На прошлый день рождения дети подарили ему кронштейн, склеенный из бальсы. Идея была в том, что эта фигнюшка выдерживает в 600 раз больше своего веса. Дедушка оценил.
Дедушка был добрым. Он ни на кого не сердился, ни на кого не держал зла, не раздражался даже. Я об этом говорю, потому что к последние годы у него была уже так себе память, говорить связно больше трех фраз он мог только про мосты, там болячки, сям проблемы. Но то, что он нас всех (пять внуков, шесть правнуков) любит, он помнил. И в каком красивом месте, на 11 от океана улице, он живет, тоже помнил. И что бабушка вкусно готовит (ничего уже она давно не готовила) и какая она красивая, это он помнил. Вот это у него осталось до самого конца. И знаете, это не всегда так. Одну бабку на поминках я почти вышвырнула из дома. От нее-то осталась такая, знаете, едкая наблюдательность.

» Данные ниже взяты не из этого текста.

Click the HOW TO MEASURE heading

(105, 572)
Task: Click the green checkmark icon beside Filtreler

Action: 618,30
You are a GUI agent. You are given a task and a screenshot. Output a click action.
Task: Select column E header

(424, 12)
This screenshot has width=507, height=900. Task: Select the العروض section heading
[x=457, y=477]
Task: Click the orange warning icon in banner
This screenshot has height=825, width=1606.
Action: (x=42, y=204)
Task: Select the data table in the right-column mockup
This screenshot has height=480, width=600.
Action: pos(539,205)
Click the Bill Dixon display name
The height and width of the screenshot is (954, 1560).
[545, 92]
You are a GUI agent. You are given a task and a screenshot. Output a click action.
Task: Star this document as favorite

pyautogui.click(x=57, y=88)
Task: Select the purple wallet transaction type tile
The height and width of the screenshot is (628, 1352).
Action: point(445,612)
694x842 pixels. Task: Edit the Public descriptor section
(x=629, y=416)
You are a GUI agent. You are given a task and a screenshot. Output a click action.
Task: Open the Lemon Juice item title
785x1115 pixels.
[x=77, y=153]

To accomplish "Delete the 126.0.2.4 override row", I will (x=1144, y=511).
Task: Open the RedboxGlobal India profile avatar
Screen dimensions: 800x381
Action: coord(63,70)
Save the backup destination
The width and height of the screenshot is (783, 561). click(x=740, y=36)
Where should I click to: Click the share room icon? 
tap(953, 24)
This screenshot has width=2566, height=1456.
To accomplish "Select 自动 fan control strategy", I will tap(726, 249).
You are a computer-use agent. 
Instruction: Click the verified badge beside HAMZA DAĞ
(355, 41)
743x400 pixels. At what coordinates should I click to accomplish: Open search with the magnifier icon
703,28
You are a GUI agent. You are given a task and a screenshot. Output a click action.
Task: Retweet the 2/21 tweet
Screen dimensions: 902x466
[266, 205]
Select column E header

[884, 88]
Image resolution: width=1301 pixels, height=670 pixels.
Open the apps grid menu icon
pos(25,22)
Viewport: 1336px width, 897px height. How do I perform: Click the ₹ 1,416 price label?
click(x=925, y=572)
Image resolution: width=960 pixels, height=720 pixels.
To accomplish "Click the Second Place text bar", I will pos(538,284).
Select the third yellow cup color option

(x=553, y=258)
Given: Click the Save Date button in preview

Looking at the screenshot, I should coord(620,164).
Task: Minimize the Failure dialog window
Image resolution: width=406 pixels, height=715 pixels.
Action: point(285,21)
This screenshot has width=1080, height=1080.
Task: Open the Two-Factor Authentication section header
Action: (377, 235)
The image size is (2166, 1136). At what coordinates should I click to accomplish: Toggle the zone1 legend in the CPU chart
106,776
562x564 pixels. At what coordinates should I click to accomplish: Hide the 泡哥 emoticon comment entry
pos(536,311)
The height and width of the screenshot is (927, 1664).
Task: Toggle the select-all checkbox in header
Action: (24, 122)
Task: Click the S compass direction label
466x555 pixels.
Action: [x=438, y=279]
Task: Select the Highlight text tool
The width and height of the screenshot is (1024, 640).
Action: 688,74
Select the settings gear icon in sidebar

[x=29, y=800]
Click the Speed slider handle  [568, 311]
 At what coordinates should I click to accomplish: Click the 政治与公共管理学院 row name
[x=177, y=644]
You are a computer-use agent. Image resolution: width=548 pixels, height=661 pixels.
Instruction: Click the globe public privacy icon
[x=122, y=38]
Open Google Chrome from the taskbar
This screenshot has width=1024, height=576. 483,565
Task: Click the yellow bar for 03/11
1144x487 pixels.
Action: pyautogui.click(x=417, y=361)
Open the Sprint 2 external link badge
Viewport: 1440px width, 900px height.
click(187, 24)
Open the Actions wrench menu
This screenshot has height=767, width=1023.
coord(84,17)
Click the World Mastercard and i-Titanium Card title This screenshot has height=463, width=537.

Было ему 87 лет, умер он дома, перед смертью болел (сломал пораженную паркинсонизмом руку, сломанная рука продолжала дергаться, от этого болеть и не срастаться, руки трясутся это писать) и сильно, по-видимому, страдал. Бабушка за ним ухаживала, дядя приезжал каждый день помогать. Накануне вечером заходил мой двоюродный брат, который два года учился на врача в Израиле, а тут вернулся наконец, потом дедушка говорил с моей мамой по скайпу. А потом ночью умер, парамедики приехали, но ничего уже сделать не могли. Весной умерла бабушкина подруга детства, так вот ей не так повезло. Она доживала два месяца, по бабушкиному выражению, как крыса лабораторная.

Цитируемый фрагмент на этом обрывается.